Letter 48: Faith for My Fathers

 

It’s finally starting to look like Spring in these parts, after a fairly strange Winter.  In a few weeks my parents will be coming North for the last time.  My father has dementia, and while he can still make decisions, they have agreed that they need to be near family to help out and keep an eye on them.  I’m glad I won’t have to make sudden unplanned trips to Florida as my father did with his mother, but I wish their return were under better circumstances.

 

It’s hard to know how to pray exactly about this.  My father has stated very clearly that he doesn’t want to be a burden to anyone.  I suspect that as a child of the Depression, this thought was firmly impressed upon him.  I see standing watch for a few hours to spell my mother as an act of love, not a burden, but I can see his point of view.  He’s already a “burden,” and he hates it, but there’s nothing any of us can do. 

 

He can’t be left alone for long periods of time as he may forget to turn something off, or leave something valuable about.  But he can tell you all about his childhood dog, and how she loved to play.  He can tell me that the sun is shining, and that he had a doctor’s appointment that day.  But he can’t locate financial statements to complete his taxes.

 

He’s become sadder as a result.  The world looks more grim and depressing, and I can hear it in his voice.  No more opportunities, worse, no sense of hope.  My heart aches.

So, how do you pray?  That he is healed of dementia?  I haven’t heard of that happening to anyone, and to some extent, it seems to be part of the process of aging.  The days of a man are three-score and ten, and then only with much trouble.  Do I pray that the progress halts or at least slows?  Yes.  Dignity and comfort, and strength, too.  I seem to pray a lot for strength for various people these days.

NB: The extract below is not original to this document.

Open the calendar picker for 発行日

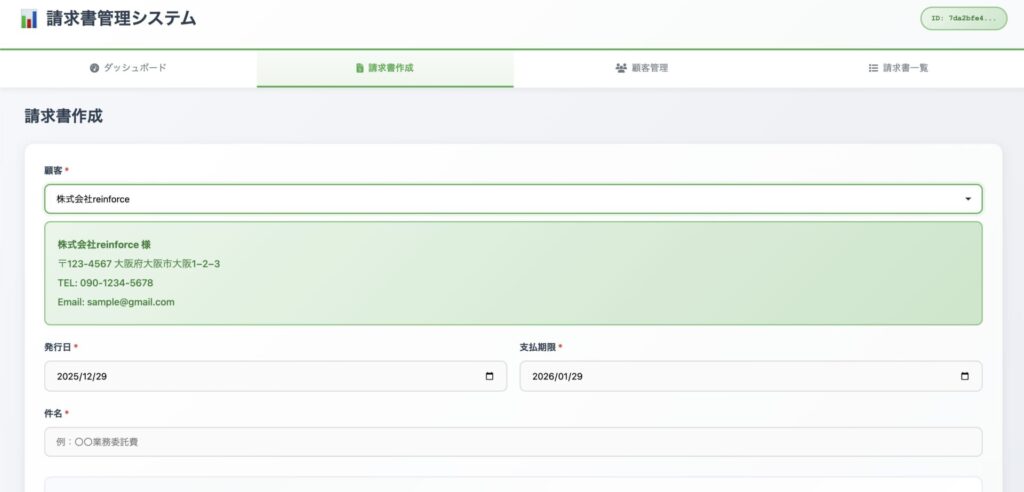pyautogui.click(x=489, y=376)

O MERCIFUL God, and heavenly Father, who hast taught us in thy holy Word that thou dost not willingly afflict or grieve the children of men; Look with pity, we beseech thee, upon the sorrows of thy servant for whom our prayers are offered. Remember him, O Lord, in mercy; endue his soul with patience; comfort him with a sense of thy goodness; lift up thy countenance upon him, and give him peace; through Jesus Christ our Lord. Amen.